Baseer je training op data

Stel je wil je triceps optimaal trainen, welke oefeningen zou je dan kiezen om dit te bereiken? Kies je oefeningen die goed voelen, oefeningen die je anderen veel ziet doen of iets compleet anders? Als je antwoord een van de eerste twee was baseer je je training deels op basis van de meningen van anderen. Het is niet nodig om dit compleet overboord te gooien, maar er bestaan betere manieren om een optimale training te benaderen. Je neemt daarvoor de spier of spiergroep die je wilt trainen en gaat de volgende punten af:

Globale anatomie

  • Waar bevindt de spier zich in het lichaam?
  • Met welke botten/botdelen is de spier verbonden?
  • Over welke gewrichten loopt de spier?
  • Welke functies heeft de spier?
  • Hoeveel draagt de spier bij aan de beweging in het gewricht ten opzichte van andere spieren?

Waarom is dit van belang?

Kennis van de basis anatomie helpt bij het selecteren van geschikte oefeningen en het aanpassen van deze oefeningen om verschillende spieren te kunnen aanspreken.

Voorbeeld: triceps

De triceps is een grote spier aan de achterzijde van de bovenarm. De spier loopt van het opperarmbeen/het schouderblad naar de ellepijp en loopt daarbij over de elleboog en het schoudergewricht. De belangrijkste functie van de spier is het strekken van de elleboog (extensie) en - zeer minimaal - het naar het naar lichaam toe bewegen van de arm (adductie).
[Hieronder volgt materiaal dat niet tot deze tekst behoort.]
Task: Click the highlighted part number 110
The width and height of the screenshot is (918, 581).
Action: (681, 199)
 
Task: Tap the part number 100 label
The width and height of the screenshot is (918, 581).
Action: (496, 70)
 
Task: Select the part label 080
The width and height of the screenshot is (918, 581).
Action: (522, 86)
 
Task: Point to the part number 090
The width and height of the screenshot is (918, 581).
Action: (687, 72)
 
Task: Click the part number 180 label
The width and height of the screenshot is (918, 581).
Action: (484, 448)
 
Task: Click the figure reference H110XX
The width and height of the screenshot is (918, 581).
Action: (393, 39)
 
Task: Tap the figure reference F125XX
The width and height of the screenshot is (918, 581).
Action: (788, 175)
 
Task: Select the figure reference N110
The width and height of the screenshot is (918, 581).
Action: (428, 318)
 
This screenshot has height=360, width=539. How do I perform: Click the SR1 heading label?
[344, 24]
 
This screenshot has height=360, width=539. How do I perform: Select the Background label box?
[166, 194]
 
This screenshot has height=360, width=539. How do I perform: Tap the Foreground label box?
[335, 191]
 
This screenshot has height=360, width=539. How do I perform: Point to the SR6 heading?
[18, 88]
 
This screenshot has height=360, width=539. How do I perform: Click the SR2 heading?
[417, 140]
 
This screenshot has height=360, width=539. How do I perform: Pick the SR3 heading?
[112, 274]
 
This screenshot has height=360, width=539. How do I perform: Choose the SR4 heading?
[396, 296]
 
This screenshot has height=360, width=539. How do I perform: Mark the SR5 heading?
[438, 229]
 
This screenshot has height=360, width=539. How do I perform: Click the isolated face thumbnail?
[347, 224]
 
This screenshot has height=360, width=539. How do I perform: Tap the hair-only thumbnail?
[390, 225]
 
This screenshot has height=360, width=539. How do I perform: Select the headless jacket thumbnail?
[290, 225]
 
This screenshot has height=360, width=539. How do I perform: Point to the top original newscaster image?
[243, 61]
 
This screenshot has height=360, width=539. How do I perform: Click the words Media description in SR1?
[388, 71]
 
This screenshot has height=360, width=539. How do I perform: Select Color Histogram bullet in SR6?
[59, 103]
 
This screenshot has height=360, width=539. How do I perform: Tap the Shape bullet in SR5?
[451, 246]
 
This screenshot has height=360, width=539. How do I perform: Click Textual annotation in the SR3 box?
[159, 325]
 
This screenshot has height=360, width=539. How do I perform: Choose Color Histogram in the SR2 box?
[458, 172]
Alle oefeningen die je voor de triceps kiezen zullen dus in ieder geval een vorm van extensie (de arm strekken) moeten zijn.

Regionale anatomie

  • Is de spier opgedeeld in meerdere kleinere delen?
  • Welke delen zijn dit?
  • Hoe onderscheiden deze delen zich?

Waarom is dit van belang?

Kennis van de regionale anatomie helpt om te identificeren of er meerdere oefeningen/aanpassingen nodig zijn om een spier volledig te trainen.

Voorbeeld: triceps

De triceps (musculus triceps brachii) bestaat - zoals zijn naam, driehoofdige armspier al zegt - uit drie delen: de lange, laterale en mediale kop. De lange kop is de enige die aan het schouderblad hecht en over het schoudergewricht loopt en zorgt naast het strekken van de elleboog ook deels voor het naar het lichaam toe bewegen van de arm (adductie). Om de lange kop specifiek aan te spreken zul je naast extensie ook moeten zorgen voor adductie, bijvoorbeeld een pushdown met de ellebogen tegen het lichaam aan gedrukt. Zie ook: The different role of each head of the triceps brachii muscle in elbow extension

Gevoeligheid voor spierschade

Hoe gevoelig is de spier voor spierschade? Dit wordt mede bepaald door:

  • de verdeling van het type vezels in de spier
  • de hoeveelheid vrijwillige activatie

Waarom is dit van belang?

De gevoeligheid voor spierschade bepaalt hoe vaak en hoe veel we een spier kunnen trainen.

Voorbeeld: triceps

De triceps bevat veel fast-twitch vezels en is in staat om een hoge mate van vrijwillige activatie te bereiken. Hierdoor is de gevoeligheid voor spierschade vrij groot. De spier is dus gebaat bij een lager volume (minder sets per week) of een lagere trainingsfrequentie (minder trainingen per week) dan andere spieren van vergelijkbare grootte.